Ateneo Policy Center researchers receive Outstanding Scholarly Work Award
09 Jun 2022
On June 6, 2022, Dr. Ronald U. Mendoza, Dr. Tristan Canare, Jurel K. Yap, Leonardo Jaminola, and Gabrielle Ann Mendoza were recognized for their publication titled “Unpacking Presidential Satisfaction: Preliminary Insights from Survey Data on the Bottom Poor in Metro Manila”.
During the University Scholarly Work Awards 2022 held in Ateneo de Manila University, the authors were given the Outstanding Scholarly Work Award for their significant contribution to the discipline.
The publication can be accessed through this link: https://brill.com/view/journals/ppsj/42/1/article-p1_1.xml
Below is a transcript of the acceptance speech delivered by Dr. Ronald U. Mendoza on behalf of the team:
We live in a hyper-connected world where perceptions can be managed and emotions manipulated. Technology can enlighten and lessen the constraints of distance; but it can also obfuscate, mislead and divide. We embarked on this study sometime around 2019, and it was driven by the concern that political approval ratings could be shaped, not by manipulating the survey process and operations, but by hacking the perceptions and emotions of the survey respondents themselves.
We hypothesized that survey exercises could be similar to Keynesian beauty contests.
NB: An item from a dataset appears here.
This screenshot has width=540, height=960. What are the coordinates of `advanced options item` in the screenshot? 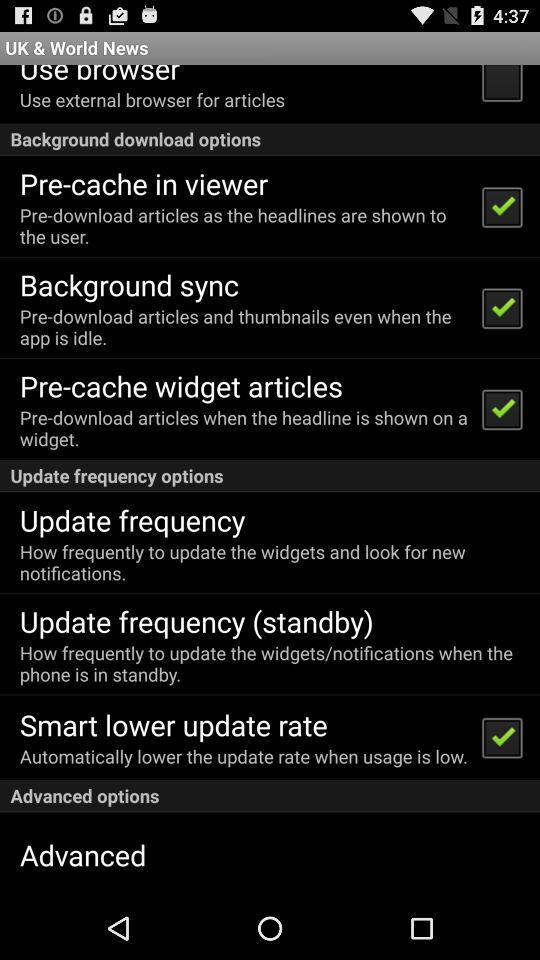 It's located at (270, 796).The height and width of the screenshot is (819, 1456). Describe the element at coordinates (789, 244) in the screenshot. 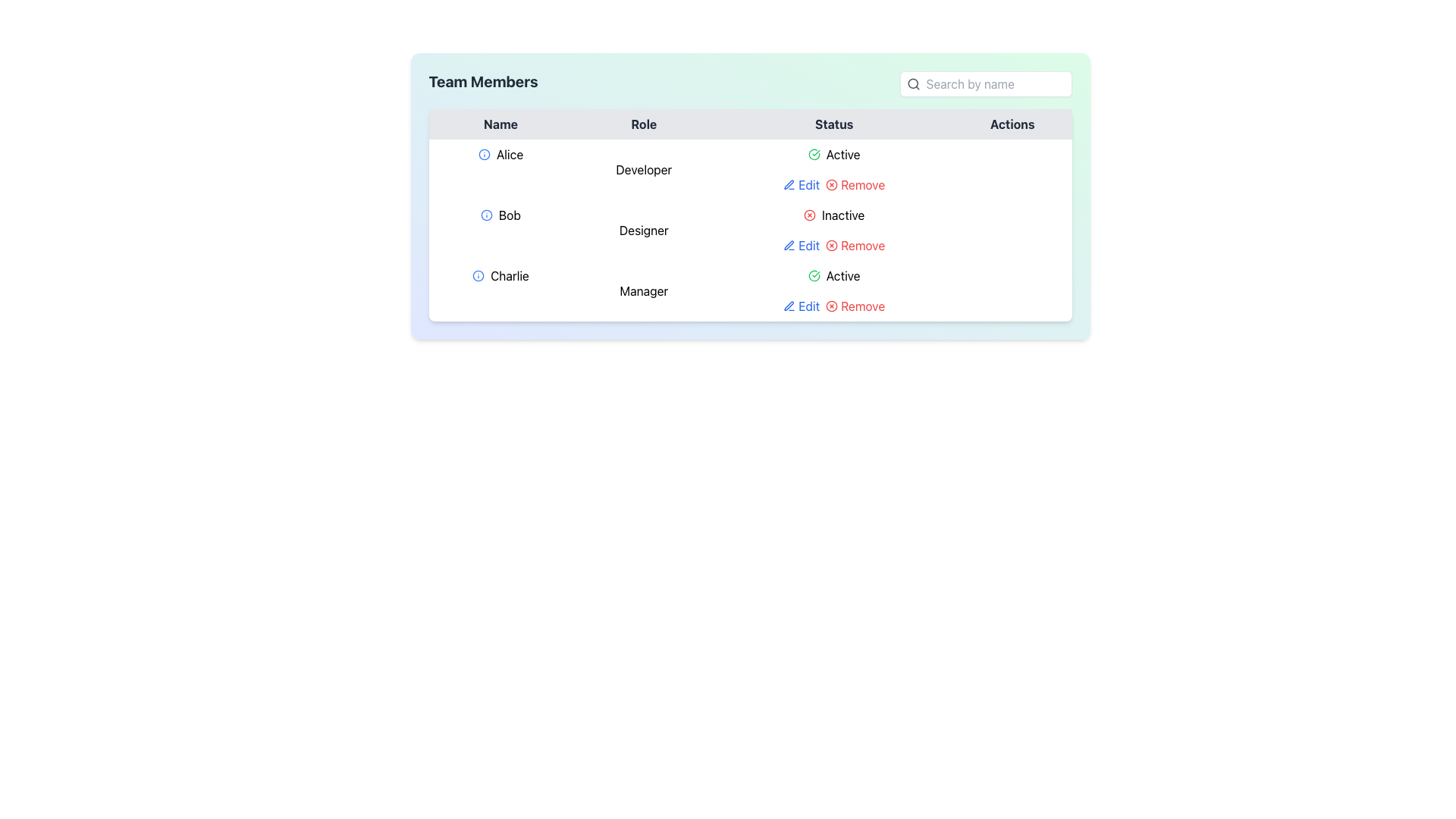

The Keynesian Beauty Contest is an early theory in behavioral finance that describes how short-term stock market fluctuations are not caused by changes in underlying value, but instead by investors attempting to figure out what others think the “average investor” finds valuable.
In our study, we found very little correlation between economic policy outcomes and presidential approval, despite economic outcomes like inflation and wages topping the concerns of citizens consistently across different surveys. Instead, we exposed evidence of herd behavior — individual perceptions of the group’s satisfaction appeared to be linked to a respondent’s own answer on satisfaction. We also found evidence that respondents who are more likely to support President Duterte are also more likely to believe in the fake news that “drug overdose is one of the leading causes for death for the youth”. (It is not, by the way.)
Given disinformation, patterns of herd behavior, and the chilling effect on formal media, the end result is likely a confusing information environment from which to base opinions, and this is what surveys will likely capture. Recent research in other countries has exposed possible perception bias, making some groups of citizens more vulnerable to fake news. In fact, there is strong evidence of more intense dissemination of misinformation and fake news in the run-up to both the U.S. 2016 presidential election and the UK 2019 general election. Further research in this area is critical for democracies to survive under this populist wave.
I thank the young inter-disciplinary team whose energy, expertise and curiosity drove this study and many others like it. (This economist learned a lot from them.) I thank my good friends in the major survey institutions who took our findings in stride (and in fact encouraged me to do more studies like this). I’m grateful to the Ateneo for providing the platform to innovate and create institutions like the Ateneo Policy Center, without which this study would not be possible.
This type of knowledge on new technologies is double-edged: it can be used to manipulate and pacify populations, or it can inform us how we can better capture and empower the true voice of the people. If we approach this area with deep humility and even deeper ethical moorings, then we’re hopeful that in the flood of social and traditional media noise today, we might be able to hear and better understand the voice of our people.